• **What is expected**
Rewrite the items below, substituting "screen assistant" for every occurrence of "GUI agent" and leaving everything else unchanged.

══ Excerpted data ══

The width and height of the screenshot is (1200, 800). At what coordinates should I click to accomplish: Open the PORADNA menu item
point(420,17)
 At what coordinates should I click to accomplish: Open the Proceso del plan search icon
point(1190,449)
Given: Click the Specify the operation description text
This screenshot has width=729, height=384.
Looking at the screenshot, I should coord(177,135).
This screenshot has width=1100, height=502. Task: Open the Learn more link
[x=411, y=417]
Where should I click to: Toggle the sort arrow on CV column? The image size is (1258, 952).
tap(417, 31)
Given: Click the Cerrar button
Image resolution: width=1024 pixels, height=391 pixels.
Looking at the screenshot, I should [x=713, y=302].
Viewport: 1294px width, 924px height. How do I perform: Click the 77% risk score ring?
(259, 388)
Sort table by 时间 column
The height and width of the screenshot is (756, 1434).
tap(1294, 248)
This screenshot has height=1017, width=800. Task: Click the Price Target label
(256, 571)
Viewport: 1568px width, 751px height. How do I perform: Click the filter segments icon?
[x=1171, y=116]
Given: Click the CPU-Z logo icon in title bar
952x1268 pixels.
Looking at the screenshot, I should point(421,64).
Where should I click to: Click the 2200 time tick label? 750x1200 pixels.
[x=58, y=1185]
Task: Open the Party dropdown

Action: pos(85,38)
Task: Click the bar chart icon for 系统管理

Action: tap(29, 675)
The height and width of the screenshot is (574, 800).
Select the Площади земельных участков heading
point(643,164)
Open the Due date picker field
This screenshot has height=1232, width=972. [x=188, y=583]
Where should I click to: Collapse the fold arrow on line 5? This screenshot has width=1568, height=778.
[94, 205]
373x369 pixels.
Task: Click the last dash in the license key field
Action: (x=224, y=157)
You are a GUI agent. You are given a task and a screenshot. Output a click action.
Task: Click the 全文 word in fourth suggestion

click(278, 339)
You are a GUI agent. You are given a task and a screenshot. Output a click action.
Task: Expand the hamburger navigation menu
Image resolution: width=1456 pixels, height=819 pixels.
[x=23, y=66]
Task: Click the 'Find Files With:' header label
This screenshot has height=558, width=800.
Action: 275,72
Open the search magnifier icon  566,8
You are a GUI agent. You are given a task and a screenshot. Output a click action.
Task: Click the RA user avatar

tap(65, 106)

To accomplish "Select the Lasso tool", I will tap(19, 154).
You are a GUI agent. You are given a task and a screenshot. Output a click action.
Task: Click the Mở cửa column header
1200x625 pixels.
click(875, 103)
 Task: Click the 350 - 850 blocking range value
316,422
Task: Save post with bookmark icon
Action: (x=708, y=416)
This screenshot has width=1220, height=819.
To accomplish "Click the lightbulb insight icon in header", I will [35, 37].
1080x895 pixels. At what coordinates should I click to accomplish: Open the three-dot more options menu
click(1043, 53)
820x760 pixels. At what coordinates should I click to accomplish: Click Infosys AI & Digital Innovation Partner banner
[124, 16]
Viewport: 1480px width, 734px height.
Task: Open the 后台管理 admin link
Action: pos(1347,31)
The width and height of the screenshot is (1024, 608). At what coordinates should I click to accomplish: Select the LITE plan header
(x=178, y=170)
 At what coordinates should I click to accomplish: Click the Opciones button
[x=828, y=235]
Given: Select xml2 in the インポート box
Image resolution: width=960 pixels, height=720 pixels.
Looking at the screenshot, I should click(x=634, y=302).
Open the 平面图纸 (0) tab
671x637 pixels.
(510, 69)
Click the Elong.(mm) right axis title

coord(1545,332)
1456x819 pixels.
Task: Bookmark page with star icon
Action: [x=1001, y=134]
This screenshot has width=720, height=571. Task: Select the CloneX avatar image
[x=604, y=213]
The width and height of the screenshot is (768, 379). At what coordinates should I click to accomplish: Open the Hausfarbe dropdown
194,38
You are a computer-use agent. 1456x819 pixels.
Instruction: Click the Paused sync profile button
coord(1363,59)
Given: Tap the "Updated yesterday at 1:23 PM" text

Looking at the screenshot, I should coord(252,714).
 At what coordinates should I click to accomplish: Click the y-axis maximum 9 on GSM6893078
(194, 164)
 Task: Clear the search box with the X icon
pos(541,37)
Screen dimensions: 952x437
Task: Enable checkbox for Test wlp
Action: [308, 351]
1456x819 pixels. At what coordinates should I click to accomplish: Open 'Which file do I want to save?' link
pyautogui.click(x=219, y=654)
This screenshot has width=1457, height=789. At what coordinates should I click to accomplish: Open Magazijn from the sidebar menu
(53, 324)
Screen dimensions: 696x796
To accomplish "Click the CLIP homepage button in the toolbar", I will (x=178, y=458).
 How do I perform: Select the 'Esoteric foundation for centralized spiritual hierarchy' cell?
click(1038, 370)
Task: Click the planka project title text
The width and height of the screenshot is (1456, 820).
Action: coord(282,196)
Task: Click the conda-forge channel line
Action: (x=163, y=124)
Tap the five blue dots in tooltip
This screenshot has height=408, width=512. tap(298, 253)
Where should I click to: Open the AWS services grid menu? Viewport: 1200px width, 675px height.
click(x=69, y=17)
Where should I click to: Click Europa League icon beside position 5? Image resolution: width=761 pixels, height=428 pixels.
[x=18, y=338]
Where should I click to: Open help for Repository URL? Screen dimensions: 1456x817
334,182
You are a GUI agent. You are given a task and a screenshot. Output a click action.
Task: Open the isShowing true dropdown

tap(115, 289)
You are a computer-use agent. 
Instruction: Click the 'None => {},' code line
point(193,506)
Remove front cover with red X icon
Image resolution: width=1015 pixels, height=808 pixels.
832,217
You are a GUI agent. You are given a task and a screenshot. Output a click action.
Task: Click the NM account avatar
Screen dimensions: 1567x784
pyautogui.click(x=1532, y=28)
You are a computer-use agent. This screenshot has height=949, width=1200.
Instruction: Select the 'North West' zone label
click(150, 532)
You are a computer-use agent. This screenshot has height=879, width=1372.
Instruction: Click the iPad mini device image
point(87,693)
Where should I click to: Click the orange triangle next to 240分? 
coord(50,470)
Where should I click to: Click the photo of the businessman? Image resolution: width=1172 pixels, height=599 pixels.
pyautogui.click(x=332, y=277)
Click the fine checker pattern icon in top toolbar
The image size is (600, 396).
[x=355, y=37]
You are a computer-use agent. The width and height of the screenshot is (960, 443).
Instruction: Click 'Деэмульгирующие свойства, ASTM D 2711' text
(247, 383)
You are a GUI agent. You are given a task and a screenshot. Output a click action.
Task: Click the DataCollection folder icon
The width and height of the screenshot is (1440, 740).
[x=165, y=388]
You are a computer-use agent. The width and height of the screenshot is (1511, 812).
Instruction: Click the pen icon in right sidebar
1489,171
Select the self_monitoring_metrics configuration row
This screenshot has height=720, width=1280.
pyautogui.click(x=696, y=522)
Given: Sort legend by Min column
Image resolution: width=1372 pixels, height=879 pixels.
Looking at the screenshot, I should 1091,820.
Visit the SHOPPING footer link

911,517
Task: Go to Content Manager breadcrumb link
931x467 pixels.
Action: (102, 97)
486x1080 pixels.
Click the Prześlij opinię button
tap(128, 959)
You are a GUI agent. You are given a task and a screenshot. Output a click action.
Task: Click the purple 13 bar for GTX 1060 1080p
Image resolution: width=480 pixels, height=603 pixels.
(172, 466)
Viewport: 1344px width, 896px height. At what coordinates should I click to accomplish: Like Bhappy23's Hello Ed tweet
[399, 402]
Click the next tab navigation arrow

═══

• **The completed task**
The width and height of the screenshot is (1200, 800). At what coordinates should I click to accomplish: Open the PORADNA menu item
point(420,17)
 At what coordinates should I click to accomplish: Open the Proceso del plan search icon
point(1190,449)
Given: Click the Specify the operation description text
This screenshot has width=729, height=384.
Looking at the screenshot, I should coord(177,135).
This screenshot has width=1100, height=502. Task: Open the Learn more link
[x=411, y=417]
Where should I click to: Toggle the sort arrow on CV column? The image size is (1258, 952).
tap(417, 31)
Given: Click the Cerrar button
Image resolution: width=1024 pixels, height=391 pixels.
Looking at the screenshot, I should [x=713, y=302].
Viewport: 1294px width, 924px height. How do I perform: Click the 77% risk score ring?
(259, 388)
Sort table by 时间 column
The height and width of the screenshot is (756, 1434).
tap(1294, 248)
This screenshot has height=1017, width=800. Task: Click the Price Target label
(256, 571)
Viewport: 1568px width, 751px height. How do I perform: Click the filter segments icon?
[x=1171, y=116]
Given: Click the CPU-Z logo icon in title bar
952x1268 pixels.
Looking at the screenshot, I should point(421,64).
Where should I click to: Click the 2200 time tick label? 750x1200 pixels.
[x=58, y=1185]
Task: Open the Party dropdown

Action: pos(85,38)
Task: Click the bar chart icon for 系统管理

Action: tap(29, 675)
The height and width of the screenshot is (574, 800).
Select the Площади земельных участков heading
point(643,164)
Open the Due date picker field
This screenshot has height=1232, width=972. [x=188, y=583]
Where should I click to: Collapse the fold arrow on line 5? This screenshot has width=1568, height=778.
[94, 205]
373x369 pixels.
Task: Click the last dash in the license key field
Action: (x=224, y=157)
You are a screen assistant. You are given a task and a screenshot. Output a click action.
Task: Click the 全文 word in fourth suggestion

click(278, 339)
You are a screen assistant. You are given a task and a screenshot. Output a click action.
Task: Expand the hamburger navigation menu
Image resolution: width=1456 pixels, height=819 pixels.
[x=23, y=66]
Task: Click the 'Find Files With:' header label
This screenshot has height=558, width=800.
Action: 275,72
Open the search magnifier icon  566,8
You are a screen assistant. You are given a task and a screenshot. Output a click action.
Task: Click the RA user avatar

tap(65, 106)

To accomplish "Select the Lasso tool", I will tap(19, 154).
You are a screen assistant. You are given a task and a screenshot. Output a click action.
Task: Click the Mở cửa column header
1200x625 pixels.
click(875, 103)
 Task: Click the 350 - 850 blocking range value
316,422
Task: Save post with bookmark icon
Action: (x=708, y=416)
This screenshot has width=1220, height=819.
To accomplish "Click the lightbulb insight icon in header", I will [35, 37].
1080x895 pixels. At what coordinates should I click to accomplish: Open the three-dot more options menu
click(1043, 53)
820x760 pixels. At what coordinates should I click to accomplish: Click Infosys AI & Digital Innovation Partner banner
[124, 16]
Viewport: 1480px width, 734px height.
Task: Open the 后台管理 admin link
Action: pos(1347,31)
The width and height of the screenshot is (1024, 608). At what coordinates should I click to accomplish: Select the LITE plan header
(x=178, y=170)
 At what coordinates should I click to accomplish: Click the Opciones button
[x=828, y=235]
Given: Select xml2 in the インポート box
Image resolution: width=960 pixels, height=720 pixels.
Looking at the screenshot, I should click(x=634, y=302).
Open the 平面图纸 (0) tab
671x637 pixels.
(510, 69)
Click the Elong.(mm) right axis title

coord(1545,332)
1456x819 pixels.
Task: Bookmark page with star icon
Action: [x=1001, y=134]
This screenshot has width=720, height=571. Task: Select the CloneX avatar image
[x=604, y=213]
The width and height of the screenshot is (768, 379). At what coordinates should I click to accomplish: Open the Hausfarbe dropdown
194,38
You are a computer-use agent. 1456x819 pixels.
Instruction: Click the Paused sync profile button
coord(1363,59)
Given: Tap the "Updated yesterday at 1:23 PM" text

Looking at the screenshot, I should coord(252,714).
 At what coordinates should I click to accomplish: Click the y-axis maximum 9 on GSM6893078
(194, 164)
 Task: Clear the search box with the X icon
pos(541,37)
Screen dimensions: 952x437
Task: Enable checkbox for Test wlp
Action: [308, 351]
1456x819 pixels. At what coordinates should I click to accomplish: Open 'Which file do I want to save?' link
pyautogui.click(x=219, y=654)
This screenshot has width=1457, height=789. At what coordinates should I click to accomplish: Open Magazijn from the sidebar menu
(53, 324)
Screen dimensions: 696x796
To accomplish "Click the CLIP homepage button in the toolbar", I will (x=178, y=458).
 How do I perform: Select the 'Esoteric foundation for centralized spiritual hierarchy' cell?
click(1038, 370)
Task: Click the planka project title text
The width and height of the screenshot is (1456, 820).
Action: coord(282,196)
Task: Click the conda-forge channel line
Action: (x=163, y=124)
Tap the five blue dots in tooltip
This screenshot has height=408, width=512. tap(298, 253)
Where should I click to: Open the AWS services grid menu? Viewport: 1200px width, 675px height.
click(x=69, y=17)
Where should I click to: Click Europa League icon beside position 5? Image resolution: width=761 pixels, height=428 pixels.
[x=18, y=338]
Where should I click to: Open help for Repository URL? Screen dimensions: 1456x817
334,182
You are a screen assistant. You are given a task and a screenshot. Output a click action.
Task: Open the isShowing true dropdown

tap(115, 289)
You are a computer-use agent. 
Instruction: Click the 'None => {},' code line
point(193,506)
Remove front cover with red X icon
Image resolution: width=1015 pixels, height=808 pixels.
832,217
You are a screen assistant. You are given a task and a screenshot. Output a click action.
Task: Click the NM account avatar
Screen dimensions: 1567x784
pyautogui.click(x=1532, y=28)
You are a computer-use agent. This screenshot has height=949, width=1200.
Instruction: Select the 'North West' zone label
click(150, 532)
You are a computer-use agent. This screenshot has height=879, width=1372.
Instruction: Click the iPad mini device image
point(87,693)
Where should I click to: Click the orange triangle next to 240分? 
coord(50,470)
Where should I click to: Click the photo of the businessman? Image resolution: width=1172 pixels, height=599 pixels.
pyautogui.click(x=332, y=277)
Click the fine checker pattern icon in top toolbar
The image size is (600, 396).
[x=355, y=37]
You are a computer-use agent. The width and height of the screenshot is (960, 443).
Instruction: Click 'Деэмульгирующие свойства, ASTM D 2711' text
(247, 383)
You are a screen assistant. You are given a task and a screenshot. Output a click action.
Task: Click the DataCollection folder icon
The width and height of the screenshot is (1440, 740).
[x=165, y=388]
You are a computer-use agent. The width and height of the screenshot is (1511, 812).
Instruction: Click the pen icon in right sidebar
1489,171
Select the self_monitoring_metrics configuration row
This screenshot has height=720, width=1280.
pyautogui.click(x=696, y=522)
Given: Sort legend by Min column
Image resolution: width=1372 pixels, height=879 pixels.
Looking at the screenshot, I should 1091,820.
Visit the SHOPPING footer link

911,517
Task: Go to Content Manager breadcrumb link
931x467 pixels.
Action: (102, 97)
486x1080 pixels.
Click the Prześlij opinię button
tap(128, 959)
You are a screen assistant. You are given a task and a screenshot. Output a click action.
Task: Click the purple 13 bar for GTX 1060 1080p
Image resolution: width=480 pixels, height=603 pixels.
(172, 466)
Viewport: 1344px width, 896px height. At what coordinates should I click to accomplish: Like Bhappy23's Hello Ed tweet
[399, 402]
Click the next tab navigation arrow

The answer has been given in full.